Have you noticed how popular the word “my” is lately? It first hit a nerve for me when I noticed that Florida license plates had changed from the simple “Florida” at the top to “MyFlorida.com.” Individuals are laying claim to the whole state? Really? How disgusting.
Then there was the “My Life, My Card” campaign where Robert DeNiro says something that always sounds to me like “My East Side. My West Side. My privates hide.” The ad aims at emotional tear-jerk territory, but the upshot is that you’re expected to want to have your very own life-affirming credit card with which to obtain life-affirming stuff.
How about the current “My Stanley Cup” campaign. (It’s about hockey, for those of you who are not fans.) In voice-over, Dennis Leary does this grim-voiced schtick about how he, representing individual stars from various teams in contention for the cup, fought hard to get where he is, and if someone knocks him down, that someone will “face the wrath of hell” because it is, by God, “MY Stanley cup.” There is no individual player who has ever won the Stanley cup, because hockey is a sport that requires–demands–teamwork to get through the grueling semifinals and finals. If the whole team does not contribute constantly and at a high level, that team falls by the wayside to a team that does.
MYspace.com. Another goodie. It’s a site that just begs for the Monty Python tag line “We’re ALL individuals!” … “Well, I’m not.”
Oh. And not quite a “MY” campaign, but still in the same vein. The “Be an Army of One” campaign. I heard that, and told Matt, “Old Army-of-One there is going to get his ass kicked by an army of two. And God help him with an army of ten thousand.”
There are more of these MY ads and MY campaigns and MY sites. There are so very many more, and as far as I can tell, every single one of them is designed to appeal to the selfish, greedy, stupid, shortsighted, my-way-or-no-way worst side of human nature. What’s worse, if this approach was not effective, all of these things would go away. Instead, they’re proliferating like syphilis.

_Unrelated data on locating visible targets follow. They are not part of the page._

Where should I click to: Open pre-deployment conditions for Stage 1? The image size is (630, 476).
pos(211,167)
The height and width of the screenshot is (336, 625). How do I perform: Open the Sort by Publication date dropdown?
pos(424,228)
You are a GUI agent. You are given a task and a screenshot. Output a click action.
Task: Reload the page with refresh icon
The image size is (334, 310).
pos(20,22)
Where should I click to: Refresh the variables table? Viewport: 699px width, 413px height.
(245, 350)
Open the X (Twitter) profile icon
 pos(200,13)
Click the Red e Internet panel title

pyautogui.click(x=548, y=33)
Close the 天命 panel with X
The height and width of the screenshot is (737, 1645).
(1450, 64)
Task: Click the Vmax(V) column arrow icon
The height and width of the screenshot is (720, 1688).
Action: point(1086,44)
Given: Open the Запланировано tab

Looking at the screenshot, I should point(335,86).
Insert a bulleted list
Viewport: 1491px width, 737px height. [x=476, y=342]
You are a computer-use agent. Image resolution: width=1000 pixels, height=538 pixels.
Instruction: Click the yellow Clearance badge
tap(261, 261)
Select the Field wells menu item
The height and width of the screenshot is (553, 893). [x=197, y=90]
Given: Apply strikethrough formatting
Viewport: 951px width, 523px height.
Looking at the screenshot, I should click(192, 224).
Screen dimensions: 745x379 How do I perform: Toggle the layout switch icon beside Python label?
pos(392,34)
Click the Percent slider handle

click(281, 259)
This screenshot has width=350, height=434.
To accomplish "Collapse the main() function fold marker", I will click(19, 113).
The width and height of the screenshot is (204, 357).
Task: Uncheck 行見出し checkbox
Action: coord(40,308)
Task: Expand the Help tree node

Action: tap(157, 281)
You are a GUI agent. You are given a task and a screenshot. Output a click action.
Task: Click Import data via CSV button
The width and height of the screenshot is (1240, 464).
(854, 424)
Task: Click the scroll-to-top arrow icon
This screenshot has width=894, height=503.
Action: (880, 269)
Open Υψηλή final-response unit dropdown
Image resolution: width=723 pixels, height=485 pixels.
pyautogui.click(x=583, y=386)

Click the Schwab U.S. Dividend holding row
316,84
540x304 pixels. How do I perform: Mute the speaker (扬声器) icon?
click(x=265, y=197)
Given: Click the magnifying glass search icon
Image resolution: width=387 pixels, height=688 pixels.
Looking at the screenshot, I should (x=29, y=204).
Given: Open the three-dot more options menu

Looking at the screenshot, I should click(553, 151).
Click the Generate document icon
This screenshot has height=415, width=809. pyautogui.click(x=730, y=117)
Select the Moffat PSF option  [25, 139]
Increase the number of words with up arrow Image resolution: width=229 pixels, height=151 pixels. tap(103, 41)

There are many aspects of life today that give me great hope for the future, but these ads and campaigns and the spirit they represent are not among them. The finest things humanity has done, it has done not for itself, but for each other. Individual effort is critical, from the military to business to community service to the arts. To matter as human beings, we have to sacrifice our time, our effort, our imagination, and sometimes even our lives to the pursuit of our goals and dreams. But if we do these sacrifices only for our own benefit, we are worthless.
Individual effort that matters is not done for the benefit of the individual, but for his fellow human beings. The soldier who does not stand with his brothers in arms but fights only for himself; the doctor who treats patients not because he cares about their lives and deaths but about his own income; the writer who writes books not to offer what he has found in life that is worth doing and worth knowing, but because he can get rich–all of these are piss-poor examples of humanity.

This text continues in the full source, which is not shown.